Broome County has received about $1.6 million in settlement money from pharmaceutical manufacturers and distributors to aid in combating the opioid epidemic.

In 2019, New York State Attorney General Letitia James sued pharmaceutical manufacturers and distributors like Walmart, CVS and Walgreens, alleging improper practices that exacerbated the opioid crisis. One of the first to sign onto James’s lawsuit, Broome County also filed its own lawsuit against Purdue Pharma L.P. and Janssen Pharmaceuticals, two large opioid manufacturers in 2017. Of the cases settled in 2022, the settlement will go toward programs that help those in treatment for addiction, patients in recovery and harm reduction and community education efforts.

Broome County Executive Jason Garnar, a supporter of the original 2017 case, outlined his plans to distribute the funds to community organizations.

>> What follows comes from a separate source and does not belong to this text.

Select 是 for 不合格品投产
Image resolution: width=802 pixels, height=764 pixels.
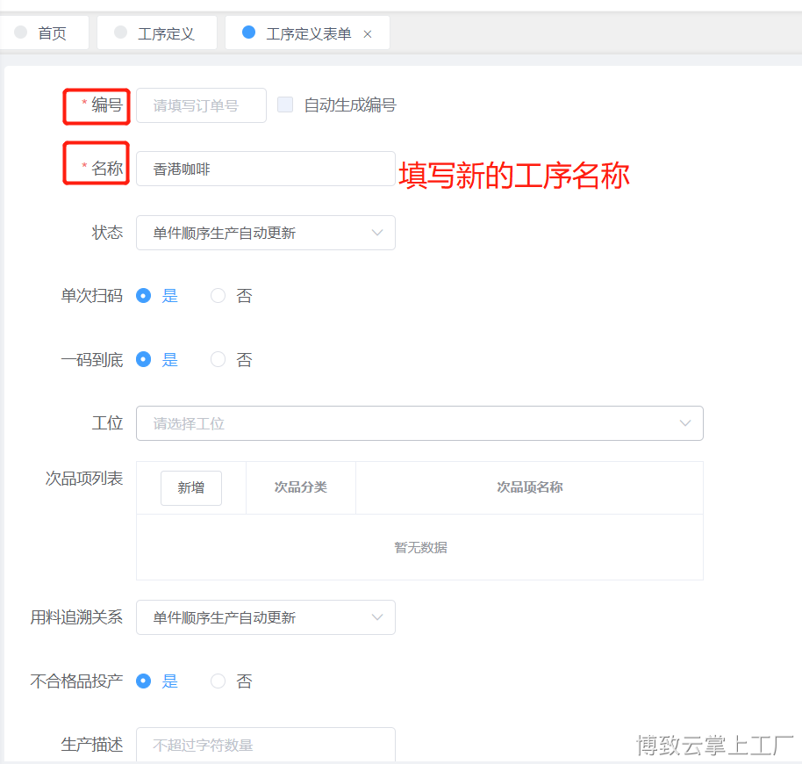[144, 681]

“We will be using every single penny of this settlement money to address this crisis from every angle,” Garnar wrote in an email. “Education, prevention, intervention, harm reduction, treatment and recovery. While it will never bring back the people we’ve lost, it will help us save lives.”

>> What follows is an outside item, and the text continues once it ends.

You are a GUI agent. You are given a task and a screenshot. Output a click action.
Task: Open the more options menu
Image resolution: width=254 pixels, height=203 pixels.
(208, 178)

The Opioid Annual Data Report for 2022, released by The New York State Health Department, revealed the Southern Tier had one of the highest rates of opioid overdose-related deaths in the state. Locally, Broome County had the second-highest rate of overdose deaths among counties with 20 or more deaths in 2020, when data was adjusted for age and population.

So far, James has won $2.6 billion for New Yorkers affected by opioids, from which $4.8 million was awarded to the Southern Tier. According to a Broome County press release, the funds have been distributed to The Addiction Center of Broome County, The Hope Foundation of Binghamton, Mothers and Babies Perinatal Network of South-Central New York, Our Lady of Lourdes Memorial Hospital, Inc., Rural Health Network of South-Central New York, Truth Pharm and United Health Services.

Truth Pharm, a nonprofit organization dedicated to reducing harms caused by substance abuse, offers direct services that educate community members, prevent overdoses and provide personal care items for those coming from treatment or incarceration. Alexis Pleus, Truth Pharm’s executive director, explained how the money will help the organization directly support those struggling with addiction.

“[We] received $150,000 in desperately needed funding,” Pleus wrote in an email. “A portion of it will go toward our direct client services, which is vitally important, as we have considered closing our doors to direct client services for a while now, because we haven’t had funding for them since September 2020. The rest will go toward supporting families who have lost a loved one and families who have a loved one still living and struggling with substance use or recovery.”

Pleus expressed worry over for-profit organizations benefiting from future settlement funding.

“This funding is vitally important to saving lives,” Pleus wrote. “We are concerned that our county is now opening the funding up to ‘for-profit’ businesses, especially since ‘for-profit’ businesses are what got us here in the first place. We are also concerned that the second round of funding is not available to organizations that got funding in the first round. 12-month funding is an ineffective way to support organizations on the front line.”

The billions secured by James will be paid out to various institutions over the next 18 years. Her lawsuit against Teva also put barriers into place to prevent opioid manufacturers and distributors from misrepresenting their products. These restrictions include bans on high-dose opioids and marketing opioids, as well as restrictions on political lobbying.

Garrett Lamouree, an EMT at Harpur’s Ferry and a junior majoring in biology, described how he thought settlement funds should be used.

“I think that a lot of money should go back into public health systems to correct these issues,” Lamouree said. “We give away Naloxone here for people who need it. I think it’s fair that these companies should pay for the damage they caused.”

Yash Bitra, a senior majoring in computer science, acknowledged the negative impact of drugs and the responsibility of pharmaceutical companies to hold themselves accountable for their actions.

“I definitely think drugs are one of the main problems in society today,” Bitra said. “If companies caused doctors to overprescribe opioids, then they deserve to pay for the damages. I think it’s good that the money is going to organizations that can give people treatment.”